■ Work to be completed ■
Return all of the data exactly as written, without the pictures.

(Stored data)

━━━

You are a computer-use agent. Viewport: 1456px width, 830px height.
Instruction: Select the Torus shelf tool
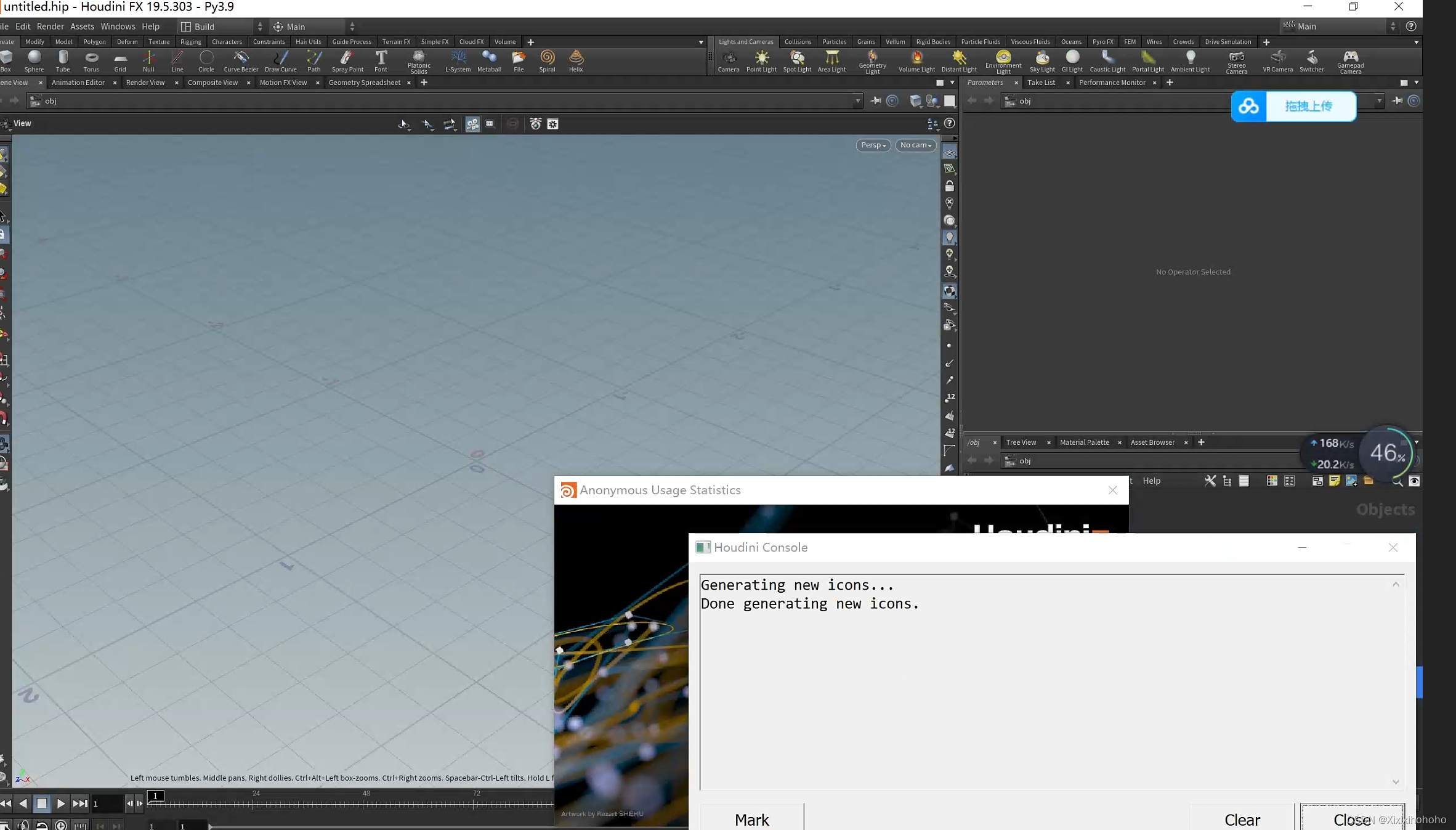(x=91, y=61)
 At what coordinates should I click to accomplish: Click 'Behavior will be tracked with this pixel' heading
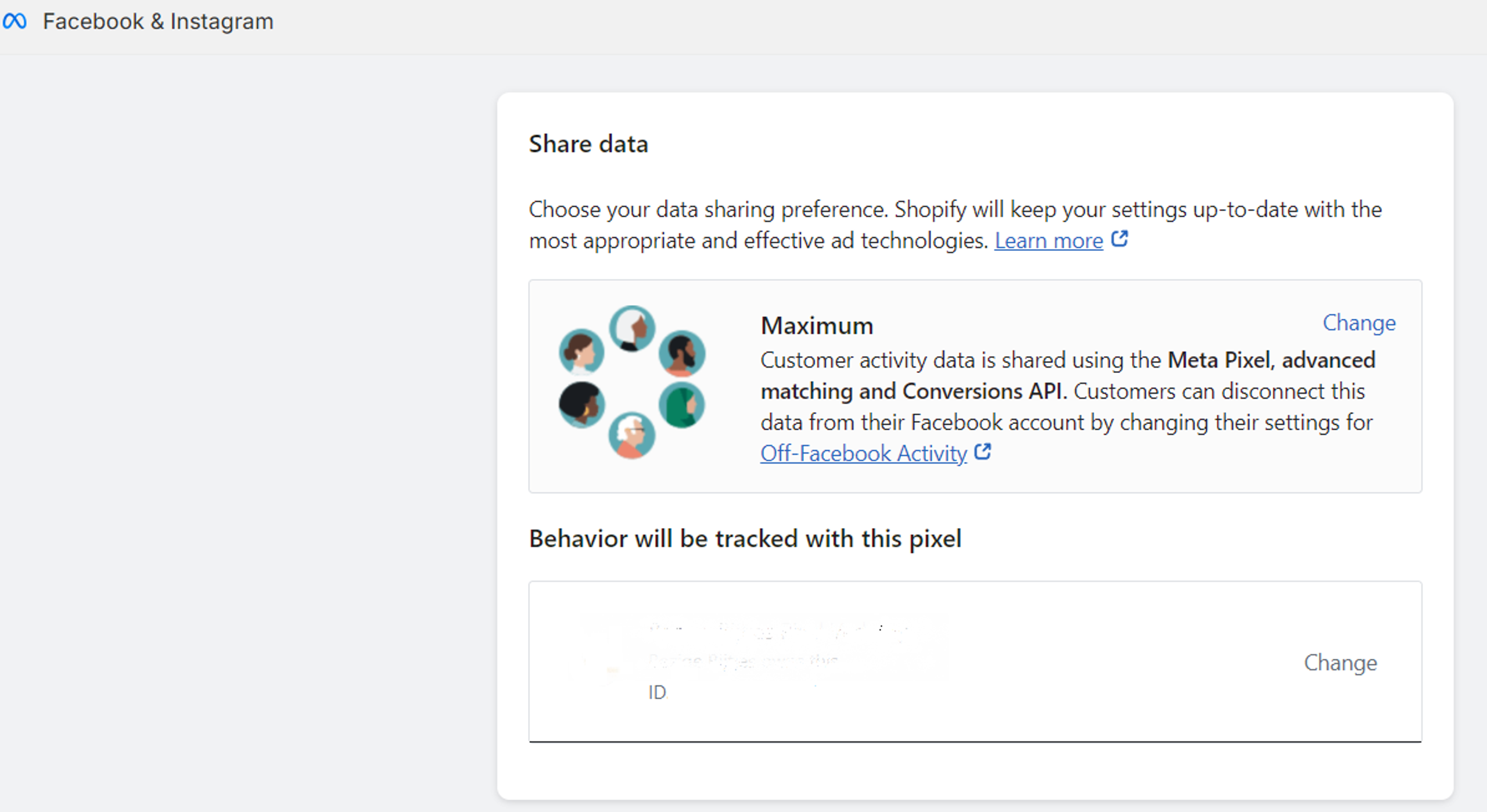click(745, 539)
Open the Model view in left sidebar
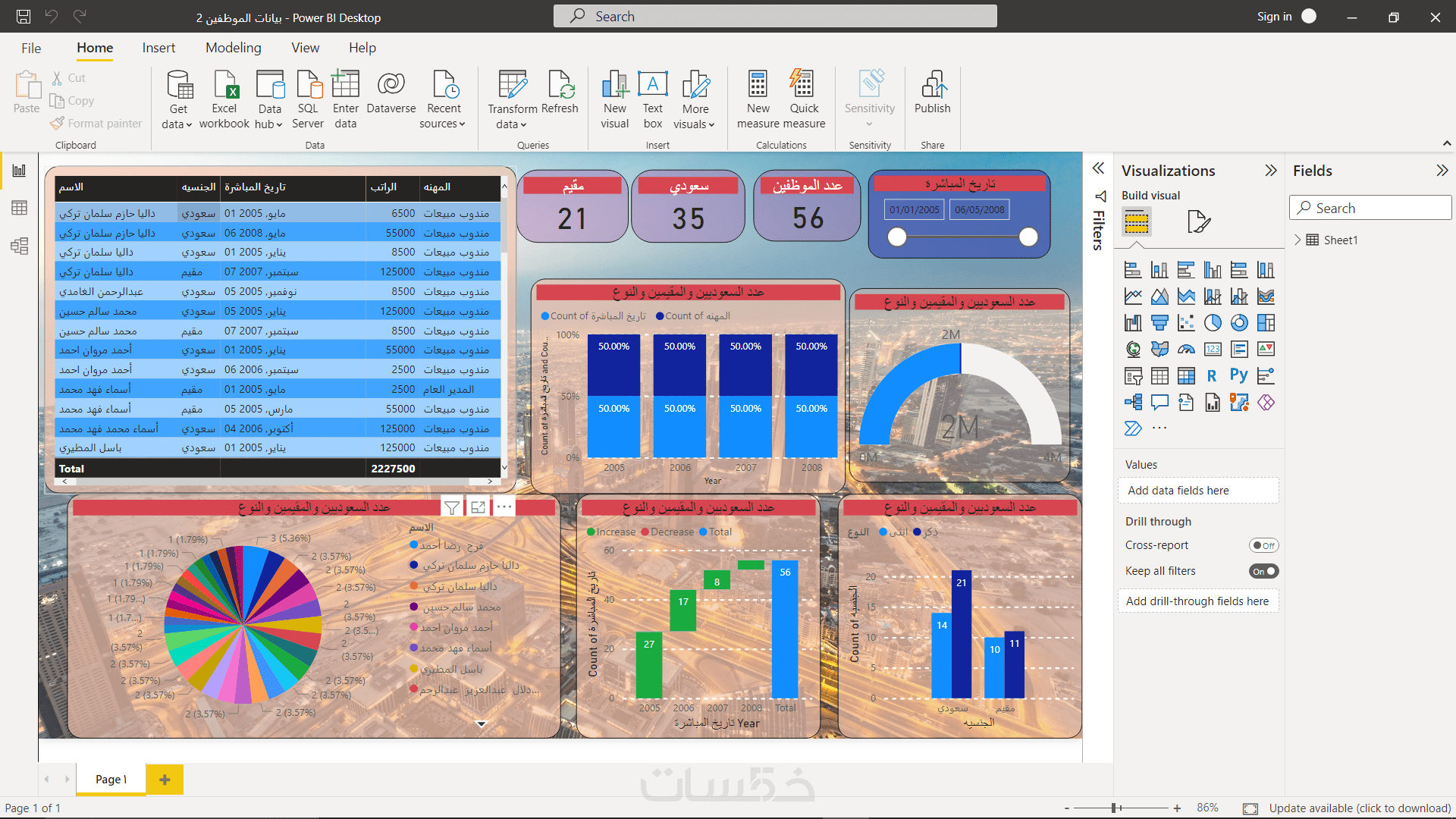This screenshot has height=819, width=1456. click(x=19, y=246)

━━━

■ Answer to the problem ■
You are a computer-use agent. Viewport: 1456px width, 830px height.
Instruction: Select the Torus shelf tool
(x=91, y=61)
 At what coordinates should I click to accomplish: Click 'Behavior will be tracked with this pixel' heading
click(745, 539)
Open the Model view in left sidebar
This screenshot has height=819, width=1456. click(x=19, y=246)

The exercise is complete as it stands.